Each of these development options is established by law, but the first option with an urgent document is often used. Such a document is drawn up like a regular contract, only it indicates the term. Here the name of the company, the start date of the work process, the amount of salary, the term of its payment, the terms of the end of the contract are entered.

After all conditions are agreed, the document is signed by both parties. Then an order is issued. This document can be extended, if it is not extended, then the contract becomes indefinite.

Then, when an employee hired under a fixed-term contract becomes pregnant, she needs to bring a certificate from the hospital. Then the work will provide benefits.

Pregnancy during a fixed-term employment contract

As Art. 261 of the Labor Code of the Russian Federation says, in the case when an employee became pregnant, but at the same time, the management concluded an urgent paper, and the birth will be earlier specified period, the employer is obliged to renew it.

At the same time, you need to know that it is impossible to dismiss such an employee until her child is three years old. This is allowed only upon liquidation of the company. The employer is also required to pay all maternity benefits.

Probationary period with a fixed-term employment contract for the duration of maternity leave

According to Article 70 of the Labor Code of the Russian Federation, it is strictly forbidden to establish a trial period for a woman who is carrying a fetus or one who has a child under one and a half years old. If the employee is on probationary period, she can safely go on maternity leave, there are no restrictions for this.

Termination of a fixed-term employment contract during maternity leave

In this situation, the employer is obliged to extend the period when providing a certificate. This document is provided by the pregnant woman every three months.

The management of the company has the right to dismiss the employee when the paper expires, while the pregnant woman replaced another employee and does not give a written agreement for transfer to another position.

It is important to understand that such a document cannot be terminated or dismissed by an employee who is pregnant or has a child under one and a half years old.

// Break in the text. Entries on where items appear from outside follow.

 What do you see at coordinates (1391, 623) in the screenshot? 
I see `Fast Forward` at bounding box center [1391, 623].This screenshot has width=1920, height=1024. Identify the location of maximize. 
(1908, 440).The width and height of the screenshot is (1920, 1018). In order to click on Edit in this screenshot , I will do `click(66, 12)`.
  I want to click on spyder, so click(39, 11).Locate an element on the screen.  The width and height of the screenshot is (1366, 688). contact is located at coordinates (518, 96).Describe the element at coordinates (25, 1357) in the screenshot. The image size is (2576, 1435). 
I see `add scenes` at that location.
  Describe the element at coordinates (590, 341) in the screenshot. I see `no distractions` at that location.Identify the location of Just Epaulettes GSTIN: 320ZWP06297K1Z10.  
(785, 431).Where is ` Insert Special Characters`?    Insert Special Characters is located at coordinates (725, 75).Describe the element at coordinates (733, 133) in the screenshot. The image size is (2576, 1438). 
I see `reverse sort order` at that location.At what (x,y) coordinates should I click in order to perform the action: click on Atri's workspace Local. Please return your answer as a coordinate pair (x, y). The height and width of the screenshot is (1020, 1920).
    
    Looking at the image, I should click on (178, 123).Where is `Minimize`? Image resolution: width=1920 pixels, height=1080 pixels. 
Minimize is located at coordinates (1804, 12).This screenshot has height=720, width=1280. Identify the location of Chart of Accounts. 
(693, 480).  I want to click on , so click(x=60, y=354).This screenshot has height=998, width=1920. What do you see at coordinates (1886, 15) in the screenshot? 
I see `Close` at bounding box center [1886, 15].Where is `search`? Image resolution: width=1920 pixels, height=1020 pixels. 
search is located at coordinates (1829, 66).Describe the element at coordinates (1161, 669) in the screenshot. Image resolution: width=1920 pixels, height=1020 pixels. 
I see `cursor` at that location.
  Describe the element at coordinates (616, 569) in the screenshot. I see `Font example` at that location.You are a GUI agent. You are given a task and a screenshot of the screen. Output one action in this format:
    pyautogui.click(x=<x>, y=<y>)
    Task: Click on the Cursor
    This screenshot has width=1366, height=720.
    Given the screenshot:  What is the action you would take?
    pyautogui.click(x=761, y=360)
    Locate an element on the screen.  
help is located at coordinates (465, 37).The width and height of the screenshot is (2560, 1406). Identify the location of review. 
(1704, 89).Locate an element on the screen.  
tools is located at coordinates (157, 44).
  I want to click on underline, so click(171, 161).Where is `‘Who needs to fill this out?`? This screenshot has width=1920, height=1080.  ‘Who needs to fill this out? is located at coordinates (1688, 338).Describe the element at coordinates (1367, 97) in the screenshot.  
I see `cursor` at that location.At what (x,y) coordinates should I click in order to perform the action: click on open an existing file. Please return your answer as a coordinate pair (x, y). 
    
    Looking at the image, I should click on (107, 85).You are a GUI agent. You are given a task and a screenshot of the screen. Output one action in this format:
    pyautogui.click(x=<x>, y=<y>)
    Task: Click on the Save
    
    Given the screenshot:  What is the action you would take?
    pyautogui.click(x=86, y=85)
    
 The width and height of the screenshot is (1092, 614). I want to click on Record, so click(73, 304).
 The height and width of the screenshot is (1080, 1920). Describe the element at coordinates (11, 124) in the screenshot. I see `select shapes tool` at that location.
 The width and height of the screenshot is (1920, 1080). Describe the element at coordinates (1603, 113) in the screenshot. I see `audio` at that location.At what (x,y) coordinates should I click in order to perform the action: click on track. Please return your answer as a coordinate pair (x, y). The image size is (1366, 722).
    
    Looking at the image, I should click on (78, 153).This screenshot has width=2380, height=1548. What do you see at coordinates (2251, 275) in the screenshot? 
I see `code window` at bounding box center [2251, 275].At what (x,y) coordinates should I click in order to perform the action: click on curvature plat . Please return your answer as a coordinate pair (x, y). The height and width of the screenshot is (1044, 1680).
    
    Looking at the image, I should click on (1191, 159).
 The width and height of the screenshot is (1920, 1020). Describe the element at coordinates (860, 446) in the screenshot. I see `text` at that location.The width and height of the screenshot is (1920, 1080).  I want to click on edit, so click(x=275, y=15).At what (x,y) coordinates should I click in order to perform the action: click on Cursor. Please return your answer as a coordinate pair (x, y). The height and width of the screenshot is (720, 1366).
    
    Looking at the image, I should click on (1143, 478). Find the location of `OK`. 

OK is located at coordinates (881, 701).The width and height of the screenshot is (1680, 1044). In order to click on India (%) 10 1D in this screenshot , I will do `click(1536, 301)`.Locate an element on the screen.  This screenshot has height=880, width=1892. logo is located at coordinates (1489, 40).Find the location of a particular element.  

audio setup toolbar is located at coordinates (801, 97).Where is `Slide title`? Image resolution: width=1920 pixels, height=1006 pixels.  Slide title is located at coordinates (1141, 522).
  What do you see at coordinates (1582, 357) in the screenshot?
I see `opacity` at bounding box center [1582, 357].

Dismissing an employee under a fixed-term employment contract during pregnancy

Pregnancy is a difficult and very important period for every girl. The state always goes towards a woman who is carrying a child.

But sometimes a situation arises when her dismissal is allowed:

  • The first condition is the desire of the girl herself;
  • The second condition is the situation in which the term of the document ends, the employee who was replaced by the pregnant woman returns, but at the same time she refuses to transfer to another position in writing;
  • Another condition is the reorganization or liquidation of the company.

Sample fixed-term employment contract for maternity leave

Every employer needs to know how to properly draw up such a document.

An example paper can be downloaded here:

This document can be drawn up for a maximum of five years. If it is not renewed, it automatically becomes indefinite.

Order on the extension of a fixed-term employment contract for the period of maternity leave

To extend such a document, the employee needs to write a statement, after which the paper is concluded and an order is issued.

An example can be downloaded here:

A pregnant woman must also attach a medical certificate. There is no specific form in the laws; each organization sets its own example of paper.

You need to know that such a document indicates the period for which the contract is concluded, all the conditions, the amount. The order must indicate the name of the organization, the reasons for drawing up the order, the signature of the head and the number.

Everyone should know their rights so that in the future there are no incomprehensible situations at work. In case of any problems, you will have to turn to the judicial authorities for help, and this is a rather long and difficult process, dragging on even for several years and requiring the intervention of lawyers.